Written request ▸ Reproduce the listing below verbatim, from its first line through the line containing "Action: point(47,452)", with both of those lines included. Copy nothing after that line.
— Start of Source material —
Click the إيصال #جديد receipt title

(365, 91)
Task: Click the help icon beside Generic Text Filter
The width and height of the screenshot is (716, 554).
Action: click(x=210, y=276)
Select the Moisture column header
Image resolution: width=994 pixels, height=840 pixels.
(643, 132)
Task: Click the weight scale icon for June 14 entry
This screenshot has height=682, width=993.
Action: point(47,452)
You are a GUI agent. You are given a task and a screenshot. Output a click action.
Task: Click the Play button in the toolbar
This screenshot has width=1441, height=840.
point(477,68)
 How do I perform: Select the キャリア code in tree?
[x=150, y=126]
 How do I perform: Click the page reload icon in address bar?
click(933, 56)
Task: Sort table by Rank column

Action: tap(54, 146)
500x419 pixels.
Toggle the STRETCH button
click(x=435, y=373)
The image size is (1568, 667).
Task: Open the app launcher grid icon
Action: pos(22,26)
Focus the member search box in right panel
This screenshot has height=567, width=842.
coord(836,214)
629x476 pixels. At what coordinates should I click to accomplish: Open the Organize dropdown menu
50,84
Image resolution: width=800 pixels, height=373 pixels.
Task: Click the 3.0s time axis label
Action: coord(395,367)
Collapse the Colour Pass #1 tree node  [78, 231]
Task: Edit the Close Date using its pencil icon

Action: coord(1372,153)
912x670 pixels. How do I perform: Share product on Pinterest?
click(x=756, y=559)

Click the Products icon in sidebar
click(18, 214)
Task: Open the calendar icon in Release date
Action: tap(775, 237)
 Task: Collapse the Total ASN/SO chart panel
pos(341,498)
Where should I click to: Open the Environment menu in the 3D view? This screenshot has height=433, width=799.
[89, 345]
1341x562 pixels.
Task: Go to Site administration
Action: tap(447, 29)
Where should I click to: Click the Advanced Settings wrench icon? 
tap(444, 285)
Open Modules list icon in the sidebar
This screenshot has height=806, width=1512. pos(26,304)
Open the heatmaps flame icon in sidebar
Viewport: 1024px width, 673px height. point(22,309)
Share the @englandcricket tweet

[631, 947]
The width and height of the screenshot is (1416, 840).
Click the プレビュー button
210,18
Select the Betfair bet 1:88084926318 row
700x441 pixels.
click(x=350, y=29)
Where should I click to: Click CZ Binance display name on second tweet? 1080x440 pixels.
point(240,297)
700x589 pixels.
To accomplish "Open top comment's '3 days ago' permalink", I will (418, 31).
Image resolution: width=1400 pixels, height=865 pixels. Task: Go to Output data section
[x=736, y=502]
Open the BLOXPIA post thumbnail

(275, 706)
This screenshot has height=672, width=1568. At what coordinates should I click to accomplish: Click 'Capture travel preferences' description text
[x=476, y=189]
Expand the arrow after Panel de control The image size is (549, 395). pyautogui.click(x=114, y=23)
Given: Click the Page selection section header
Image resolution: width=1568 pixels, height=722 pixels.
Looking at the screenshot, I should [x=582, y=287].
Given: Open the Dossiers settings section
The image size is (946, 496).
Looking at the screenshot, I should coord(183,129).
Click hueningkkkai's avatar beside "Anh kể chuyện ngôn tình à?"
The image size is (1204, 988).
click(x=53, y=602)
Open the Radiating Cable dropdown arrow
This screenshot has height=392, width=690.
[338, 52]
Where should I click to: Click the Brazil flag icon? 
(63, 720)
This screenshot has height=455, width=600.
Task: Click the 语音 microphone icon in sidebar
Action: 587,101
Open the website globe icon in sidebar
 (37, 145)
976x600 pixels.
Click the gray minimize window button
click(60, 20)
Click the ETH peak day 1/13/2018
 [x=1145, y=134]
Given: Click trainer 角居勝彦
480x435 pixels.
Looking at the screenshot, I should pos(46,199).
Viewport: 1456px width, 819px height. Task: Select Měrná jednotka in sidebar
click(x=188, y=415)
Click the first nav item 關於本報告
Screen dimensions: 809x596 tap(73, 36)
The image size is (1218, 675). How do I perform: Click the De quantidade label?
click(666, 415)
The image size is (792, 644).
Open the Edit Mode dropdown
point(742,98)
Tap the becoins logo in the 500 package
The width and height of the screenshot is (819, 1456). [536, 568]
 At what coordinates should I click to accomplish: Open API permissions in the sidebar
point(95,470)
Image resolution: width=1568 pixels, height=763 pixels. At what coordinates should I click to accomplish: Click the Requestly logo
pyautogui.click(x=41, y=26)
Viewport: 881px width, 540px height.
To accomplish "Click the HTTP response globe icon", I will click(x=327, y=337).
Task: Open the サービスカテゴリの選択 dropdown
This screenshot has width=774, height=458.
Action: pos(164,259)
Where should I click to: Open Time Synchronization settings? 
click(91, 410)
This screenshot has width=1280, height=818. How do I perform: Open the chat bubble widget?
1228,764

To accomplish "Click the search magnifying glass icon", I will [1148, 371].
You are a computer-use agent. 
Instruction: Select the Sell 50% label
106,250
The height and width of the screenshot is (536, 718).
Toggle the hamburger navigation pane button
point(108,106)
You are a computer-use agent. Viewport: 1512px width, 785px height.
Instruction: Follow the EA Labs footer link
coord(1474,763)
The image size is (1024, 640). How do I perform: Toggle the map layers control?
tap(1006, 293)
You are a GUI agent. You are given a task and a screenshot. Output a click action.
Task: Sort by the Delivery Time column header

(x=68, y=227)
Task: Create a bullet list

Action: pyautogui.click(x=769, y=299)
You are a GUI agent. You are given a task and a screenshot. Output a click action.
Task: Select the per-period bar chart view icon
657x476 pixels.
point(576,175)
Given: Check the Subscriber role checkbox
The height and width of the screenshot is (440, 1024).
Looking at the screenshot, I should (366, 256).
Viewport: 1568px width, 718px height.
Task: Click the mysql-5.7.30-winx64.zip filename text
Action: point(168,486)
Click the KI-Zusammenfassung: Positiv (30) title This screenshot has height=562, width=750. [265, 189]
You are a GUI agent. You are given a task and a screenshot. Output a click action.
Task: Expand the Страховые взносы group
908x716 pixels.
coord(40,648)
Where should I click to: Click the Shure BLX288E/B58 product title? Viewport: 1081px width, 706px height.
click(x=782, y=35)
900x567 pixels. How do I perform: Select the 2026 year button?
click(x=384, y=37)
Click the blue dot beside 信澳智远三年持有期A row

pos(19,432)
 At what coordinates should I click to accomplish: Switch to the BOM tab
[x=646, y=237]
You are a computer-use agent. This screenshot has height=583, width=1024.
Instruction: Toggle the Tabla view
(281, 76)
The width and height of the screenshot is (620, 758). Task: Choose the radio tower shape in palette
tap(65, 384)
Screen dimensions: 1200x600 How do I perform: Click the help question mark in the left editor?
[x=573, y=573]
— End of Source material —
Solution for this task ▸
Click the إيصال #جديد receipt title

(365, 91)
Task: Click the help icon beside Generic Text Filter
The width and height of the screenshot is (716, 554).
Action: click(x=210, y=276)
Select the Moisture column header
Image resolution: width=994 pixels, height=840 pixels.
(643, 132)
Task: Click the weight scale icon for June 14 entry
This screenshot has height=682, width=993.
Action: point(47,452)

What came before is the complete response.